Alternatively, if the mayor and council reform the process to invite more public feedback, but still ultimately approve most higher-density projects (as was the case before blanket rezoning), the consultation process would be largely symbolic.
Either way, homebuilders would face longer costlier approval processes—and pass those costs on to Calgarian renters and homebuyers.
It’s not only the number of homes that matters, but also where they’re allowed to be built. Under blanket rezoning, builders can respond directly to the preferences of Calgarians. When buyers want duplexes in established neighbourhoods or renters want townhomes closer to work, homebuilders can respond without having to ask city hall for permission.
According to Mayor Farkas, higher-density housing should instead be concentrated near transit, schools and job centres, with the aim of “reducing pressure on established neighbourhoods.” At first glance, that may sound like a sensible compromise. But it rests on the flawed assumption that politicians and planners should decide where Calgarians are allowed to live, rather than letting Calgarians make those choices for themselves.

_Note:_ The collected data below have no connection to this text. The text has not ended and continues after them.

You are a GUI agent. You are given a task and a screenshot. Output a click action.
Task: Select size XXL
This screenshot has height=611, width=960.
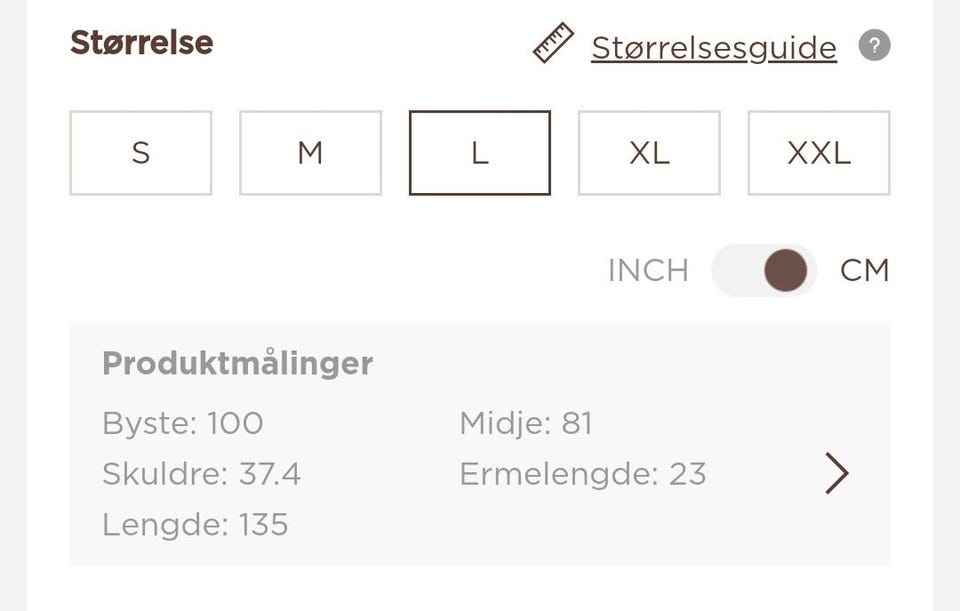click(x=818, y=152)
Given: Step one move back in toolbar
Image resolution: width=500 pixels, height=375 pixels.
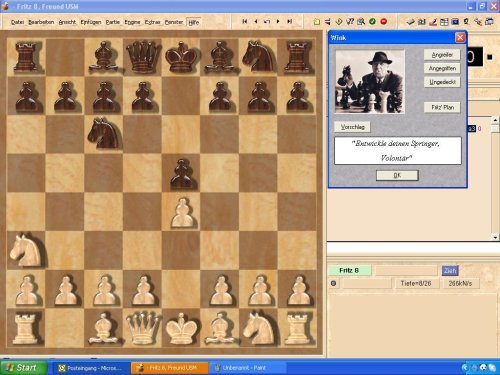Looking at the screenshot, I should 256,21.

With blanket rezoning, new homes are being built in areas in response to buyer and renter demand, rather than the dictates of city hall. The mayor also seems to suggest that city hall should thwart some redevelopment in established neighbourhoods, limiting housing options in places many Calgarians want to live.
The stakes are high. Calgary is not immune to Canada’s housing crisis, though it has so far weathered it better than most other major cities. That success partly reflects municipal policies—including blanket rezoning—that make homebuilding relatively quick and inexpensive.
A motion to repeal blanket rezoning is expected to be presented to Calgary’s municipal executive committee on Nov. 17. If it passes, which is likely, the policy will be put to a vote during a council meeting on Dec. 15. As the new mayor and council weigh changes to zoning rules, they should recognize the trade-offs. Empowering “the community” may sound appealing, but it may limit the housing choices available to families in those communities. Any reforms should preserve the best elements of blanket rezoning—its consistency, predictability and responsiveness to the housing preferences of Calgarians—and avoid erecting zoning barriers that have exacerbated the housing crisis in other cities.